The letter also points out that the company, and even developers of Alexa skills, can keep a record of every transaction or routinely scheduled activity a user makes with an Echo device. This, Amazon says, ensures that the task is easily repeatable and convenient for the user.

“And for other types of Alexa requests — for instance, setting a recurring alarm, asking Alexa to remind you of your anniversary, placing a meeting on your calendar, sending a message to a friend — customers would not want or expect deletion of the voice recording to delete the underlying data or prevent Alexa from performing the requested task,” Huseman explained.

Much attention has been paid in recent months to the inner workings of Alexa, following a Bloomberg report in April that outlined how thousands of employees, many of whom are contract workers and some not even directly employed by Amazon, have access to both voice and text transcripts of Alexa interactions that could, in theory, be used to piece together information about a user’s personal life. Amazon claims this data is reviewed and annotated by humans to help improve Alexa over time, using machine learning methods to train the underlying artificial intelligence software.

Amazon’s Alexa privacy practices are under renewed scrutiny

But the lack of clarity around how and to what end Amazon collects and stores this data, and why it’s confusing to get it completely scrubbed from the company’s servers, has brought renewed scrutiny to what Amazon claims are industry-standard practices for companies building AI-dependent tools and services.

The stakes are only getting higher, as Alexa now handles sensitive patient health information. Amazon has also come under fire from child and privacy advocacy groups that claim that the company is violating the Children’s Online Privacy Protection Act (COPPA) by collecting and storing data on children under the age of 13 with its Amazon Echo Dot Kids devices.
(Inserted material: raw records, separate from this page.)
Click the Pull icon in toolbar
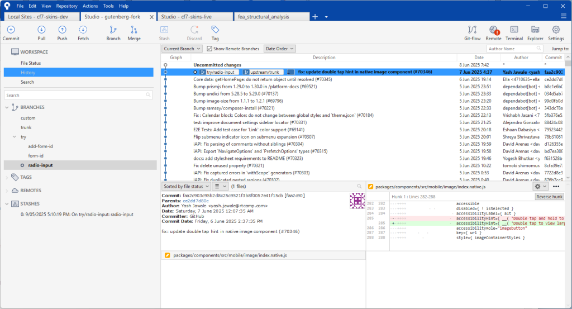572x309 pixels. pyautogui.click(x=41, y=30)
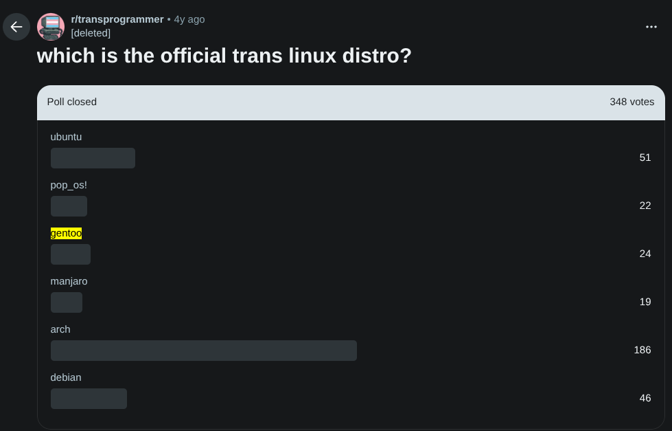Select the manjaro poll option label
This screenshot has width=672, height=431.
point(69,281)
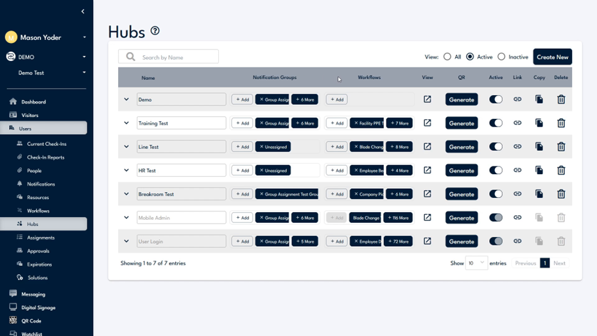Click the Hubs help question mark icon
Viewport: 597px width, 336px height.
(155, 31)
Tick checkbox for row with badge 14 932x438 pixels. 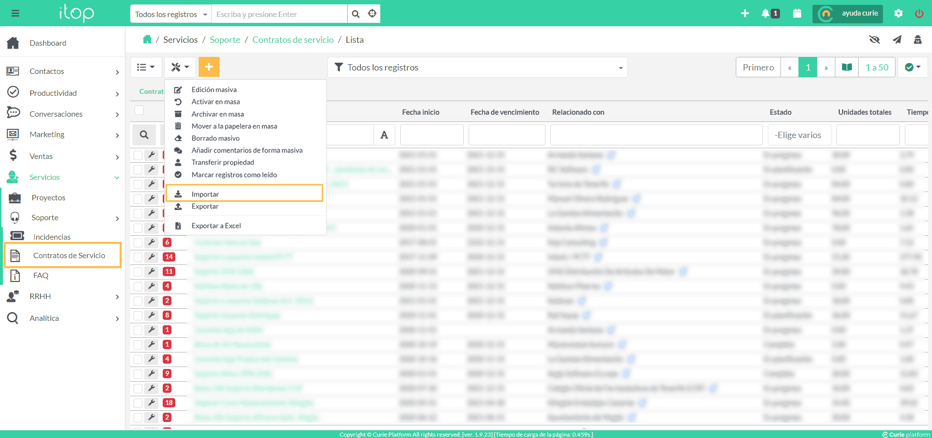pyautogui.click(x=138, y=257)
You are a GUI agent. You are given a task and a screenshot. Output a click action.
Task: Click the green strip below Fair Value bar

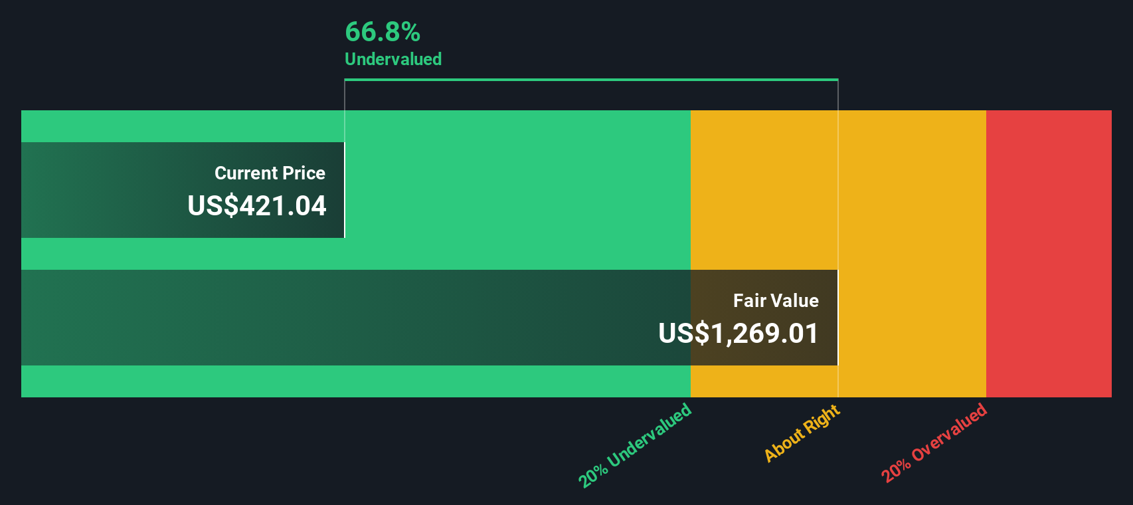click(356, 381)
“Amazon’s response leaves open the possibility that transcripts of user voice interactions with Alexa are not deleted from all of Amazon’s servers, even after a user has deleted a recording of his or her voice,” Coon said in a statement. “The American people deserve to understand how their personal data is being used by tech companies, and I will continue to work with both consumers and companies to identify how to best protect Americans’ personal information.”